【為替本日の注目点】米3月の貿易収支は過去最大の赤字

 先週金曜日には145円90銭前後まで買われたドル円は大きく反落。「トランプ関税」の見通しが依然として不透明なことに加え、3月の貿易収支が過去最大の赤字額を記録したことなどから、ドル円は142円36銭まで下落。ユーロドルはドイツのメルツ氏が首相に選出されなかったことで売られたが、2回目投票で首相に選出され1.1380まで反発。株式市場では3指数が揃って下落。「トランプ関税」への不安は根強くダウは389ドル安。債券は買われ、長期金利は4.29%台に低下。金は100ドルを超える上昇。原油は地政学的リスクの高まりから2ドルに迫る上昇。 3月貿易収支 → -1405億ドル ドル/円 142.36 ~ 143.02 ユーロ/ドル 1.1317 ~ 1.1380 ユーロ/円 161.57 ~ 162.14 NYダウ -389.83 → 40,829.00 GOLD +100.50 → 3,422.80ドル WTI +1.96 → 59.09ドル 米10年国債 ―0.049 → 4.295% 【本日の注目イベント】 中 4月外貨準備高 独 3月製造業新規受注 欧 ユーロ圏3月小売売上高 米 3月消費者信用残高 米 FOMC 政策金利発表 米 パウエル議長記者会見 米 決算発表→ アーム・ホールディングス、ウーバー  ドル円は先週金曜日の朝方には146円に迫る水準まで買われましたが、昨日のNYでは再びドルが売られ、142円台前半まで押し戻される展開でした。「トランプ関税」の先行きが見通せないことが大きな理由で、加えて昨日発表された米3月の貿易収支では赤字額が1405億ドル(約20兆円)と、過去最大の赤字額でした。
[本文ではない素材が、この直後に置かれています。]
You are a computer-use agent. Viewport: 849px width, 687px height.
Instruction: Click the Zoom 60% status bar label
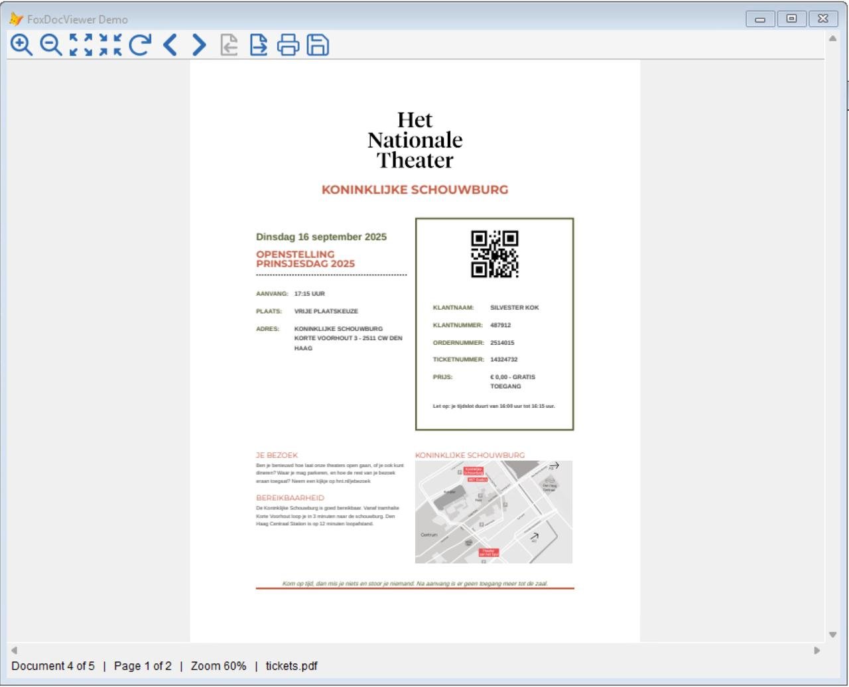[218, 666]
「トランプ関税」実施を前に輸入が急拡大したものと見られますが、「過去最大の赤字額」は、再びトランプ大統領の関税に対する気持ちを硬化させることにもつながりそうです。  トランプ氏は昨日ホワイトハウスでカナダのカーニー首相と関税について会談を行いましたが、言葉の応酬はあったものの、目立った進展はなく、むしろ後味の悪い印象を残しました。トランプ氏は、「われわれは非常に公正な数字を提示し、これが米国が望むものだと示すつもりだ」と述べ、譲歩する意志は見せませんでした。また、「関税水準を決めるのは自分だ」とも発言し、「米国は中国と貿易をしなくても『失うものは何もない』」と話していました。ただ今朝の最新の情報では、「ベッセント財務長官とグリアUSTR代表が今週スイスで、中国の何立峰副首相と貿易交渉を開始する」との一報が入り、ドル円は142円台半ばから143円台に上昇しています。  ドイツでは6日の連邦議会でキリスト教民主同盟(CDU)のメルツ党首が1回目の投票では過半数を得られず、首相に選出されませんでしたが、2回目の投票ではメルツ氏が630議席中325票を獲得し、首相に選出されました。新首相候補が最初の投票で議会の支持を得られなかったのは、第2次世界大戦後初めてで、ドイツ政界には衝撃が走りました。ドイツでもフランスと同様に極右政党である「ドイツのための選択肢」(AfD)が支持を拡大しており、メルツ首相は、国内の景気低迷やウクライナ問題もあり厳しい船出となりました。  市場では依然として「トランプ関税」の行方を読み切れない状況が続いています。トランプ氏もベッセント氏も、最終的には軟着陸する見方を示唆していますが、上記カナダのカーニー首相との会談や、過去最大の貿易赤字額を考えると、関税率が低く抑えられ状況が好転する可能性は低そうです。トランプ氏は自動車に加え、自動車部品にも25%の関税を掛ける意向です。日経新聞の調査によると、米国で生産されている車の部品の輸入依存度は高く、日本車でも40―60%程度となっており、中でも日産の輸入割合は59%と、最も高くなっています。米国のメーカーでもGMとフォードは60%と高く、日本車の平均よりも高いのが実情です。最も高いのはドイツのメルセデスで、90%でした。このままでは、いずれも販売価格が大幅に引き上げられることとなり、今後米国内のインフレ率の上昇に跳ね返ってくるはずです。部品メーカーが米国での生産移転に踏み切れば、今度は人件費のコストが大幅に上がることとなり、これも簡単ではなさそうです。このように考えると、「トランプ関税」が予定通り実施されれば、FRBが追加利下げを行える機会は徐々に失われそうだと見ていますが、どうでしょう。  本日はFOMC会合がありますが、政策金利は据え置かれると予想しています。パウエル議長が「トランプ関税」の影響に対してどのようなスタンスで臨むのかが焦点です。本日のドル円は142円~144円程度を予想します。 (執筆者:佐藤正和・外為オンライン 編集担当:サーチナ)(イメージ写真提供:123RF)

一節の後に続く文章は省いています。